人気サングラスの値下げ制限疑惑、公取委が踏み込んだ理由
ルックスオティカジャパンは、レイバンやオークリーといった自社ブランドのサングラスを扱う欧州大手エシロール・ルックスオティカの子会社で、日本のアイウエア市場でも大きな存在感を持つ。関係者によると、同社は数年前から一部の売れ筋商品について、小売店に対し自社が示す希望小売価格からの値下げを控えるよう求めていた疑いがある。さらに、セールなどで割引をする際にも、あらかじめ決めた上限の割引率を超えないよう要請していたとされる。

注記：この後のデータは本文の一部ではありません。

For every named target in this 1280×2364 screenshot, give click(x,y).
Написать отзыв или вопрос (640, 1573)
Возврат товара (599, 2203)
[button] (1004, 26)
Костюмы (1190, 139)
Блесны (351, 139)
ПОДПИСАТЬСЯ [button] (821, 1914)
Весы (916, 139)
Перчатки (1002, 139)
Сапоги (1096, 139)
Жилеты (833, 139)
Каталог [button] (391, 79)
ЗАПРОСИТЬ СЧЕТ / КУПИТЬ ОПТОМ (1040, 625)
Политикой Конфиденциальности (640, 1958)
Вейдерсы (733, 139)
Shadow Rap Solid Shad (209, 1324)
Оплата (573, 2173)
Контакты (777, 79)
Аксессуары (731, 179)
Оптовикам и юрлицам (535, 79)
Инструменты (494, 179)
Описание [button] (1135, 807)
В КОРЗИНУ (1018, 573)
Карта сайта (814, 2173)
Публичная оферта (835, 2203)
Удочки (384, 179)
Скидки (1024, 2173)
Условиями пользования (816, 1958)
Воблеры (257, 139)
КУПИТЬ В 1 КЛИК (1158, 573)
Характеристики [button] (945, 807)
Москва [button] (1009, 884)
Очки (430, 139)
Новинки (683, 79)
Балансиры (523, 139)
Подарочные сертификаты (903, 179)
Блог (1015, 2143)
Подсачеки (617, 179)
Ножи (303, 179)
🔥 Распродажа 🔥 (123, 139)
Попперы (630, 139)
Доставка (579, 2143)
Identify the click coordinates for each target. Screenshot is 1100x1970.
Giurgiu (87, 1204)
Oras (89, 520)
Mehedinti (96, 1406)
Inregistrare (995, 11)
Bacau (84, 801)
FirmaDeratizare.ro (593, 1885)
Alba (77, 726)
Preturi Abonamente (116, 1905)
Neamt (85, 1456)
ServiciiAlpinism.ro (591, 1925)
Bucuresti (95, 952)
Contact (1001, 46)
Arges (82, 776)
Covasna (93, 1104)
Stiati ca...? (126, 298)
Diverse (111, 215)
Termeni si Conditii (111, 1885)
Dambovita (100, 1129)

公取委が問題視するのは、こうした要請が単なる希望にとどまらず、従わなければ不利な扱いを受けると小売側が受け止めるような形で行われていたかどうかだ。供給元が圧倒的なブランド力や仕入れの優位な立場を背景に価格を事実上固定していれば、「再販売価格の拘束」として独禁法が禁じる行為に当たる可能性がある。人気ブランドを扱えるかどうかは、眼鏡店の売り上げを左右し得るだけに、現場でどのようなやり取りがあったのかが焦点となる。いまは立ち入り検査が始まった段階であり、事実関係の解明はこれからだ。
再販売価格の拘束とは何か、広がる市場への影響
再販売価格の拘束とは、メーカーなどが小売業者に対し、商品の販売価格を指定し、それより安く売らないよう縛る行為を指す。独禁法は、教科書や一部の書籍などを除き、メーカーが希望小売価格を示すこと自体は認めつつも、実際の価格設定は各店が自由に決められなければならないと定めている。価格が人為的に高く保たれれば、値下げ競争が働かず、消費者が本来より高い代金を払い続けることにつながると考えられているためだ。今回のケースも、その線引きが守られていたかどうかが問われている。
矢野経済研究所の調べでは、2023年の既製サングラスの国内市場は約396億円規模とされ、新型コロナ禍後の外出増加や紫外線対策への関心から拡大が続いてきた。中でもレイバンなどの世界的ブランドは、ファッション性と機能性を兼ね備えた定番品として支持を集めている。そうした商品で値引きがほとんどできない仕組みが広がれば、夏のセールやオンラインショップでの価格比較に期待してきた消費者にとって、選択肢の狭まりにつながりかねない。伸びる市場のなかで価格の決まり方が健全かどうか、公取委の調査はその足元を照らす作業でもある。
ブランドの魅力と価格の納得感、その均衡がどこに落ち着くのかを見極める局面が静かに近づいている。